What is expected
Return the passage of the stepping numbers page text starting at "To solve this, we" and ending at "solve(high, 0, 0)", copied word for word.

Page text
Stepping Numbers in C++


Suppose we have two integers low and high, we have to find and show a sorted list of all the Stepping Numbers in the range [low, high] inclusive. A Stepping Number is an integer means all of its adjacent digits have an absolute difference of exactly 1. For example, 321 is a Stepping Number but 421 is not. So if the input is like low := 0 and high := 21, then the result will be [0,1,2,3,4,5,6,7,8,9,10,12,21]

To solve this, we will follow these steps −

  • create one array temp
  • make one method called solve(), this will take high, seed and len. the len is initially 0
  • if seed > high, then return
  • insert seed into the temp array
  • if seed is 0, then
    • for i in range 1 to 9, perform solve(high, i, 1)
  • otherwise
    • lastDigit := seed mod 10
    • if lastDigit >= 1 and len + 1 <= 10, then solve(high, (seed*10) + lastDigit – 1, len + 1)
    • if lastDigit <= 8 and len + 1 <= 10, then solve(high, (seed*10) + lastDigit + 1, len + 1)
  • The main method will be like −
  • solve(high, 0, 0)

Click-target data
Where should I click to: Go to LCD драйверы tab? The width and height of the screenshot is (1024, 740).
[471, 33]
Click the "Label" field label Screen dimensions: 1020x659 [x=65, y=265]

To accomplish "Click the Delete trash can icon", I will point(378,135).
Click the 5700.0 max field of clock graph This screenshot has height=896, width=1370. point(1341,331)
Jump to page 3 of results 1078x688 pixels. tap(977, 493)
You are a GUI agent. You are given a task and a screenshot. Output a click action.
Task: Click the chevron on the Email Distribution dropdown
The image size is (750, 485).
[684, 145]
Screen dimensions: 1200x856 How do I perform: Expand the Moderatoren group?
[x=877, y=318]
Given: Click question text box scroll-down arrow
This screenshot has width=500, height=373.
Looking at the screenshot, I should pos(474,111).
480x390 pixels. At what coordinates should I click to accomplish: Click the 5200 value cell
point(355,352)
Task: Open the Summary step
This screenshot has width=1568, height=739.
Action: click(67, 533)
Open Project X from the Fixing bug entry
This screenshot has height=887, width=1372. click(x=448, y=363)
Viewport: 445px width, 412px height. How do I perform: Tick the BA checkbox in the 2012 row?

Exercise result
To solve this, we will follow these steps −

  • create one array temp
  • make one method called solve(), this will take high, seed and len. the len is initially 0
  • if seed > high, then return
  • insert seed into the temp array
  • if seed is 0, then
    • for i in range 1 to 9, perform solve(high, i, 1)
  • otherwise
    • lastDigit := seed mod 10
    • if lastDigit >= 1 and len + 1 <= 10, then solve(high, (seed*10) + lastDigit – 1, len + 1)
    • if lastDigit <= 8 and len + 1 <= 10, then solve(high, (seed*10) + lastDigit + 1, len + 1)
  • The main method will be like −
  • solve(high, 0, 0)